Jim Crow laws also blocked most blacks from voting in public elections. Local authorities charged fees, called poll taxes which most blacks could not afford, and required blacks to pass literacy (reading and writing) tests not required of whites. Deprived of a formal education, most blacks could not read and write well and failed these tests. In addition to voting barriers in general elections, blacks were excluded from Southern politics in other ways. Southern states introduced the "white primary." The Democratic Party, the only real political party of power in the South, claimed their primaries to select candidates for various officers were private events. They banned participation by blacks. By 1910, this practice was used in every Southern state. As a result of voting restrictions and exclusion from primaries, blacks had little political influence in the South.

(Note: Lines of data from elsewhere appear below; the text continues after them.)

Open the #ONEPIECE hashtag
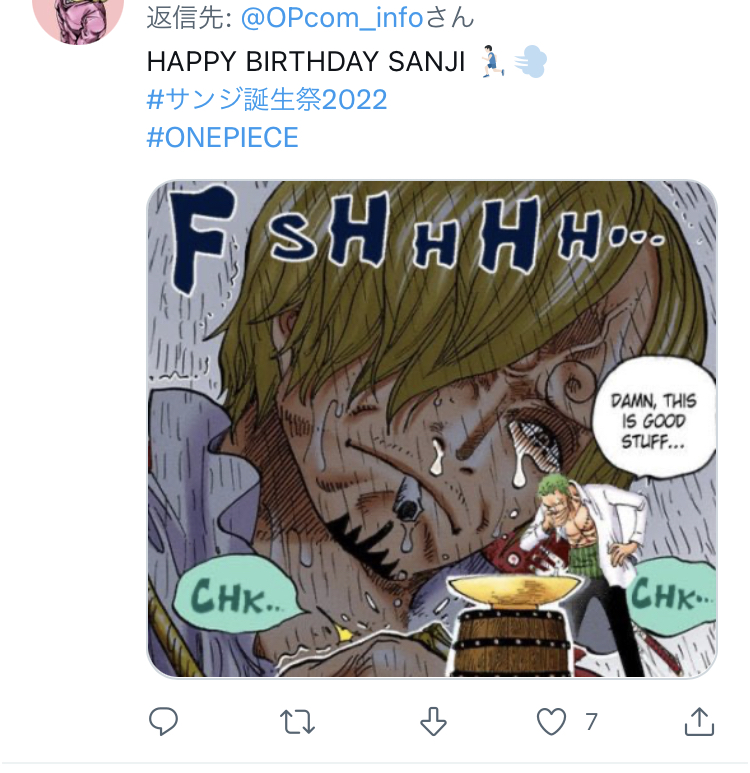The width and height of the screenshot is (750, 773). 222,137
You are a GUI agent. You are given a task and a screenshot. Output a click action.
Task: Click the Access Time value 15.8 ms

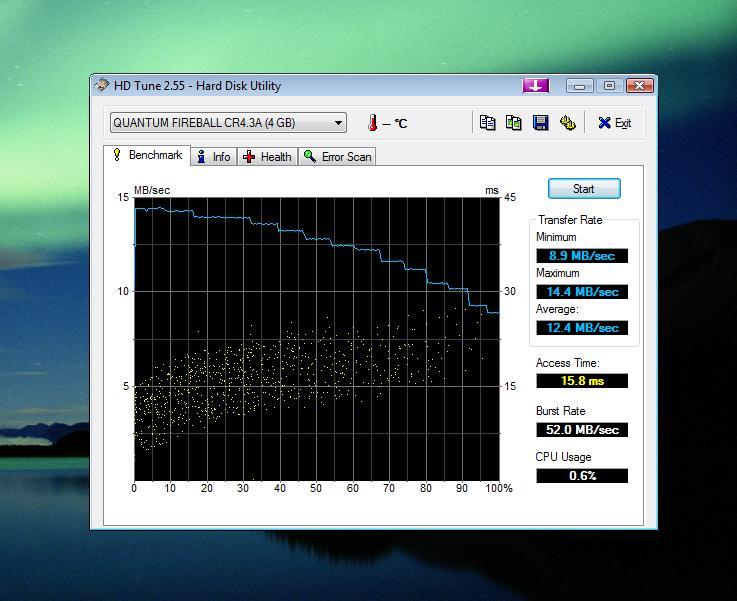coord(582,381)
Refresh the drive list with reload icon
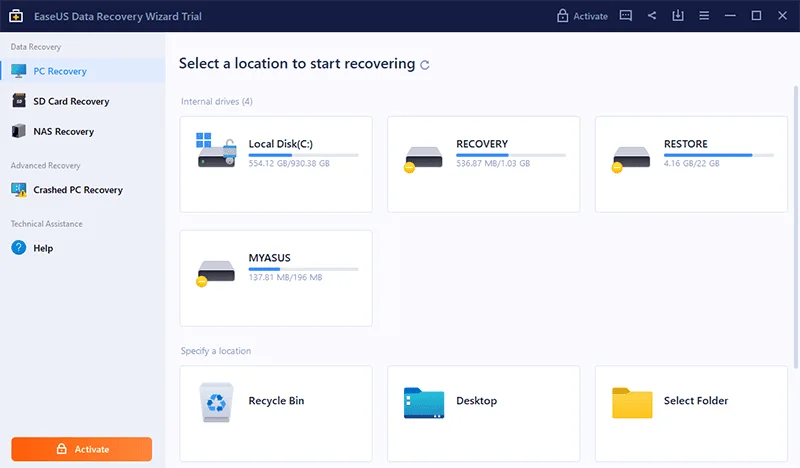The width and height of the screenshot is (800, 468). pyautogui.click(x=425, y=64)
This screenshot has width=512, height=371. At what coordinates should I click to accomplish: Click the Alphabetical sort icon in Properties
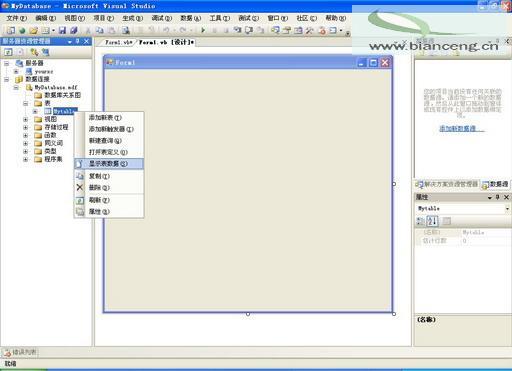point(432,221)
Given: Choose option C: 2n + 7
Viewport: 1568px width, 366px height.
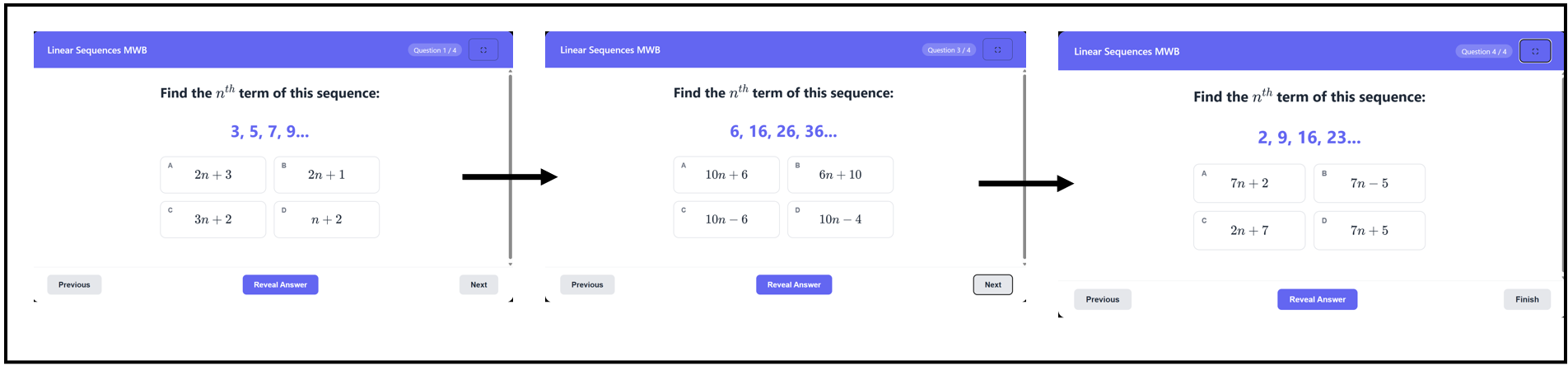Looking at the screenshot, I should pyautogui.click(x=1249, y=230).
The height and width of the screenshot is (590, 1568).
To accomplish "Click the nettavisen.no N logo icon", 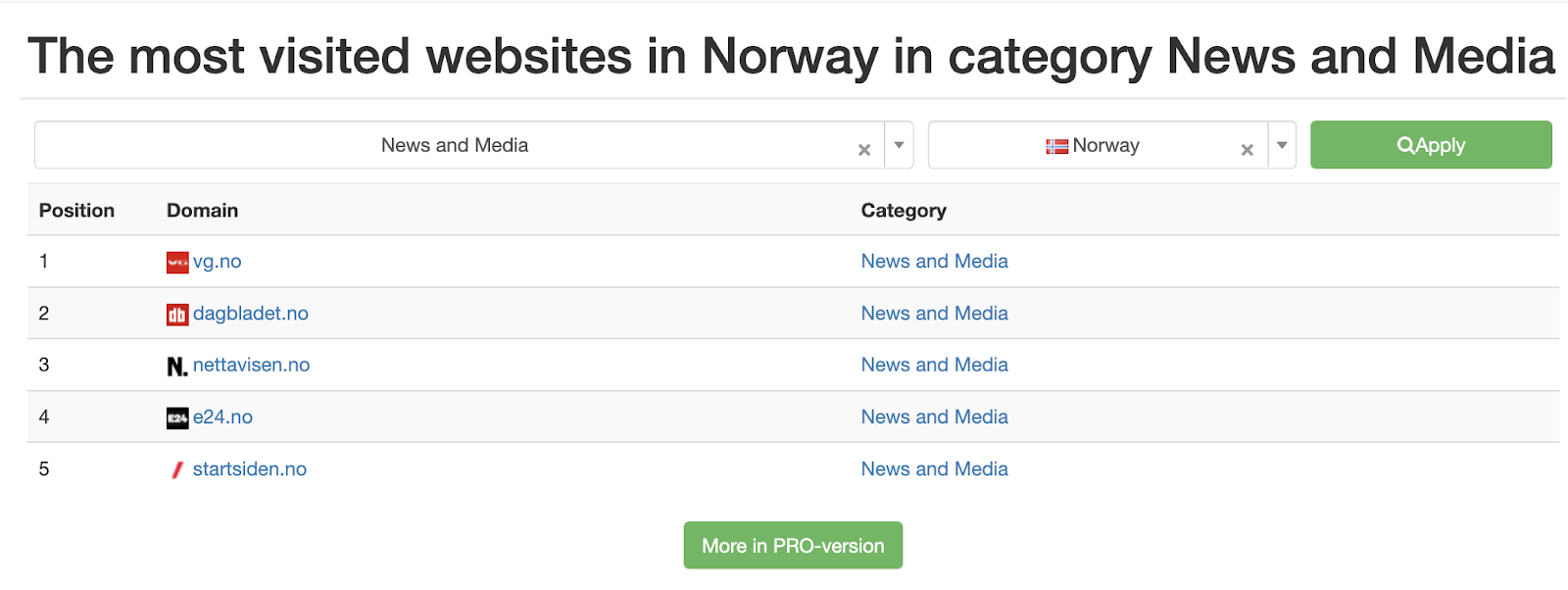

In addition to legal and social restrictions, terrorism by white supremacists was also used to discourage blacks from voting. These combined measures were very effective. In Louisiana, more than 130,000 blacks were registered to vote in 1896. By 1905, that number dropped to just over 1,300. If blacks violated Jim Crow rules, they could expect swift and perhaps brutal punishment, such as whippings or even death.

According to a report published by the National Association for the Advancement of Colored People (NAACP) in 1919 titled Thirty Years of Lynching in the United States: 1889–1918, 2,522 black Americans were lynched—hanged, burned alive, or hacked to death—between 1889 and 1918. Lynching was the most violent form of discrimination. Offenses the victims were accused of were usually minor, such as stealing a cow, attempting to register to vote, or speaking out for equality. Often there were allegations of sexually assaulting a white woman or talking back to a white person. Rather than receiving a fair trial, blacks were lynched by white mobs. Of course, many victims were innocent. Lynching was a major means used during this period to control blacks. However, blacks were not the only victims of lynching; whites sympathetic to blacks were as well. Ida B. Wells-Barnett (1862–1932) became a leading African American advocate to outlaw lynching. Though she traveled the world speaking out against it, lynching would continue into the 1960s.

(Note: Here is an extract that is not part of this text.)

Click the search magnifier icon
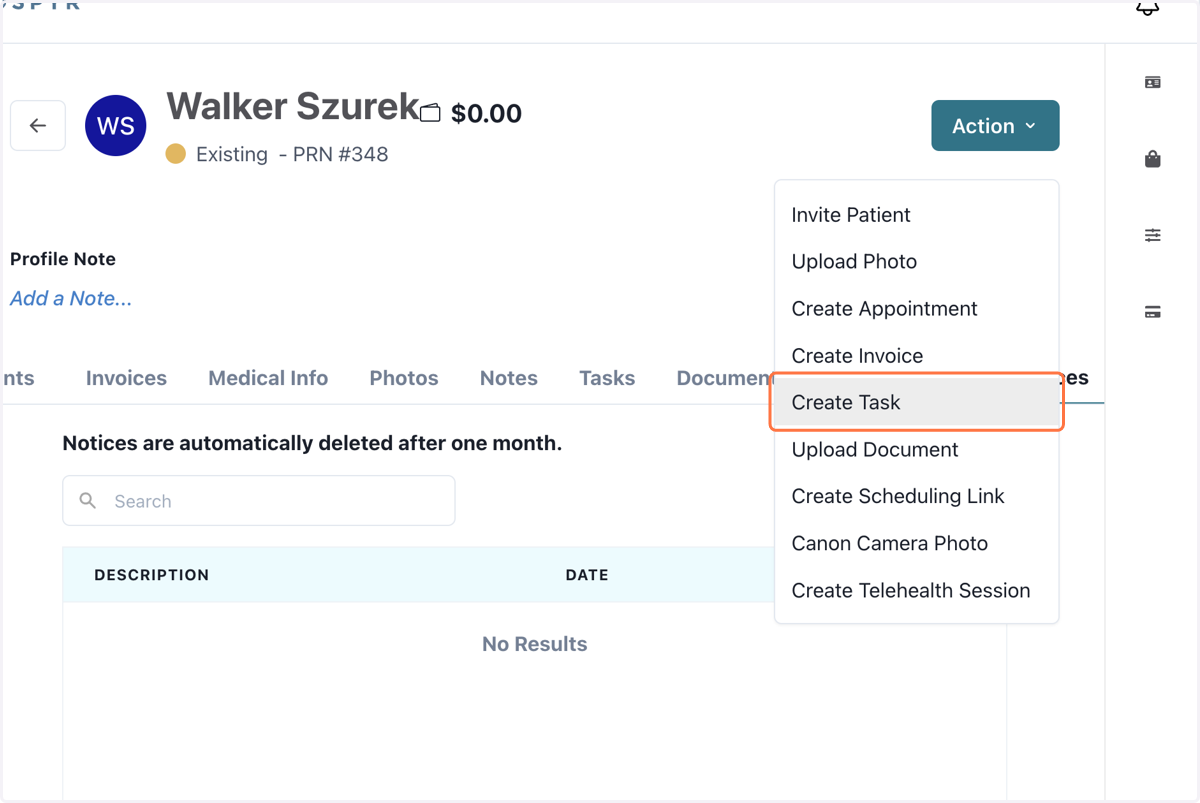(x=88, y=500)
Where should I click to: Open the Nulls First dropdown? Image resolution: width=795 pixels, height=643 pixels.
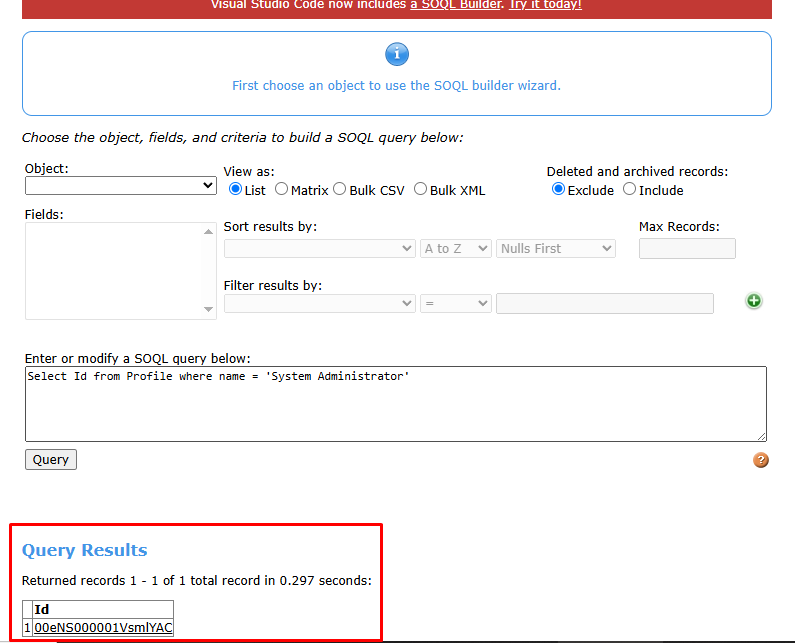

As prejudice, discrimination, and violence against blacks increased, a call to action by black leaders spread. An outspoken critic of the segregationist policies and racial prejudice was sociologist and activist W. E. B. Du Bois (1868–1963) at Atlanta University. In 1905, Du Bois and other black leaders met in Niagara Falls, Canada, to map out a strategy to fight prejudice in America. It became known as the Niagara Movement. Their focus was broad including voting rights for blacks, right to good education, better job opportunities, equal treatment as whites before the law in courts, and an end to Jim Crow laws. They had limited effectiveness due to lack of funds, but did establish a foundation for other groups to come along.

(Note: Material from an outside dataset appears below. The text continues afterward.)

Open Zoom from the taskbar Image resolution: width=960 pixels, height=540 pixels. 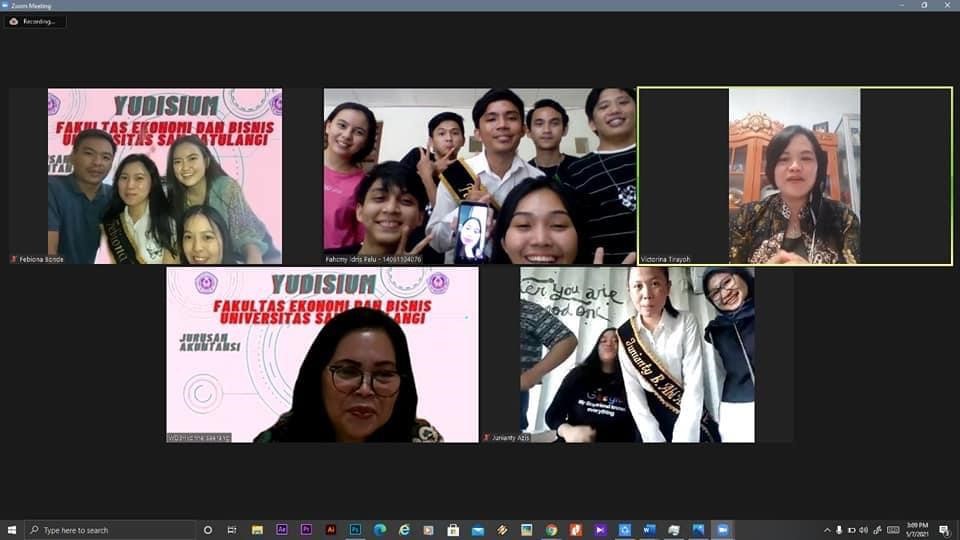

Meanwhile, Southern hostility toward blacks boiled over on several occasions. Major race riots broke out in 1906 in Brownsville, Texas, and Atlanta, Georgia, and in 1908 in Springfield, Illinois. Alarmed, black leaders gathered again and in 1909 established the NAACP to fight lynching and other racist activities. The organization would be highly influential throughout the twentieth and into the twenty-first centuries. The primary focus of the NAACP was legal action against racism, educational programs for black adults and children, and encouraging voter participation.

World War I (1914–18) created new jobs in various war industries, such as shipbuilding, and other factories in the North. Hundreds of thousands of blacks left the rural South in what became known to as the Great Migration. Black Americans arrived in the industrial North looking for good-paying war industry jobs. The Great Migration would last into the second half of the twentieth century.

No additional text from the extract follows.